Restate the entries below verbatim.

RECORDS SUPPLIED.
----------

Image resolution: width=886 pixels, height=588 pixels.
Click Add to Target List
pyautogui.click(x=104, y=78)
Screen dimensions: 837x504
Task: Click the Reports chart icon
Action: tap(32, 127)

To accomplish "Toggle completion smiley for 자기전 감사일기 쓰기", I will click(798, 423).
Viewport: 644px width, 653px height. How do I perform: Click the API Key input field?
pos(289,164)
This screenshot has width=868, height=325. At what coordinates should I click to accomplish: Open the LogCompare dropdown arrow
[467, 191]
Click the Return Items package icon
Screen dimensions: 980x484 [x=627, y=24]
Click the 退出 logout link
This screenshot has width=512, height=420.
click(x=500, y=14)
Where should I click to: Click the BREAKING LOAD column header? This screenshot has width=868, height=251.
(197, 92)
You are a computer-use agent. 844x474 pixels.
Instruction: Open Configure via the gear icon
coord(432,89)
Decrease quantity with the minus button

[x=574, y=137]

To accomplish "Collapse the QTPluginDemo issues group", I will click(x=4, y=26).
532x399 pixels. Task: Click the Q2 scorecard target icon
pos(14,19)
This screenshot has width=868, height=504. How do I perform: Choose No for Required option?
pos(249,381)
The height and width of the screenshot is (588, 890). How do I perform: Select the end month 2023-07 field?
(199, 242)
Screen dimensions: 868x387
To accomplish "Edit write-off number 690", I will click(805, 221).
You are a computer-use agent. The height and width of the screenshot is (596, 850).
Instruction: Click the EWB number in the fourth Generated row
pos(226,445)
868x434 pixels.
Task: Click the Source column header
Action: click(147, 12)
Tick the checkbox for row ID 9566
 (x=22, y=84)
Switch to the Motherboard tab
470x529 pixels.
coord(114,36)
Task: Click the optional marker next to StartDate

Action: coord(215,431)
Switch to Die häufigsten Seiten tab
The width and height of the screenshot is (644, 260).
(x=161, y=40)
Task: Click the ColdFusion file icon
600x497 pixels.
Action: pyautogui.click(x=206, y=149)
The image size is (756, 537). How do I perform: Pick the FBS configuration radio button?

----------

TASK ANSWER.
Image resolution: width=886 pixels, height=588 pixels.
Click Add to Target List
pyautogui.click(x=104, y=78)
Screen dimensions: 837x504
Task: Click the Reports chart icon
Action: tap(32, 127)

To accomplish "Toggle completion smiley for 자기전 감사일기 쓰기", I will click(798, 423).
Viewport: 644px width, 653px height. How do I perform: Click the API Key input field?
pos(289,164)
This screenshot has width=868, height=325. At what coordinates should I click to accomplish: Open the LogCompare dropdown arrow
[467, 191]
Click the Return Items package icon
Screen dimensions: 980x484 [x=627, y=24]
Click the 退出 logout link
This screenshot has width=512, height=420.
click(x=500, y=14)
Where should I click to: Click the BREAKING LOAD column header? This screenshot has width=868, height=251.
(197, 92)
You are a computer-use agent. 844x474 pixels.
Instruction: Open Configure via the gear icon
coord(432,89)
Decrease quantity with the minus button

[x=574, y=137]

To accomplish "Collapse the QTPluginDemo issues group", I will click(x=4, y=26).
532x399 pixels. Task: Click the Q2 scorecard target icon
pos(14,19)
This screenshot has width=868, height=504. How do I perform: Choose No for Required option?
pos(249,381)
The height and width of the screenshot is (588, 890). How do I perform: Select the end month 2023-07 field?
(199, 242)
Screen dimensions: 868x387
To accomplish "Edit write-off number 690", I will click(805, 221).
You are a computer-use agent. The height and width of the screenshot is (596, 850).
Instruction: Click the EWB number in the fourth Generated row
pos(226,445)
868x434 pixels.
Task: Click the Source column header
Action: click(147, 12)
Tick the checkbox for row ID 9566
 (x=22, y=84)
Switch to the Motherboard tab
470x529 pixels.
coord(114,36)
Task: Click the optional marker next to StartDate

Action: coord(215,431)
Switch to Die häufigsten Seiten tab
The width and height of the screenshot is (644, 260).
(x=161, y=40)
Task: Click the ColdFusion file icon
600x497 pixels.
Action: pyautogui.click(x=206, y=149)
The image size is (756, 537). How do I perform: Pick the FBS configuration radio button?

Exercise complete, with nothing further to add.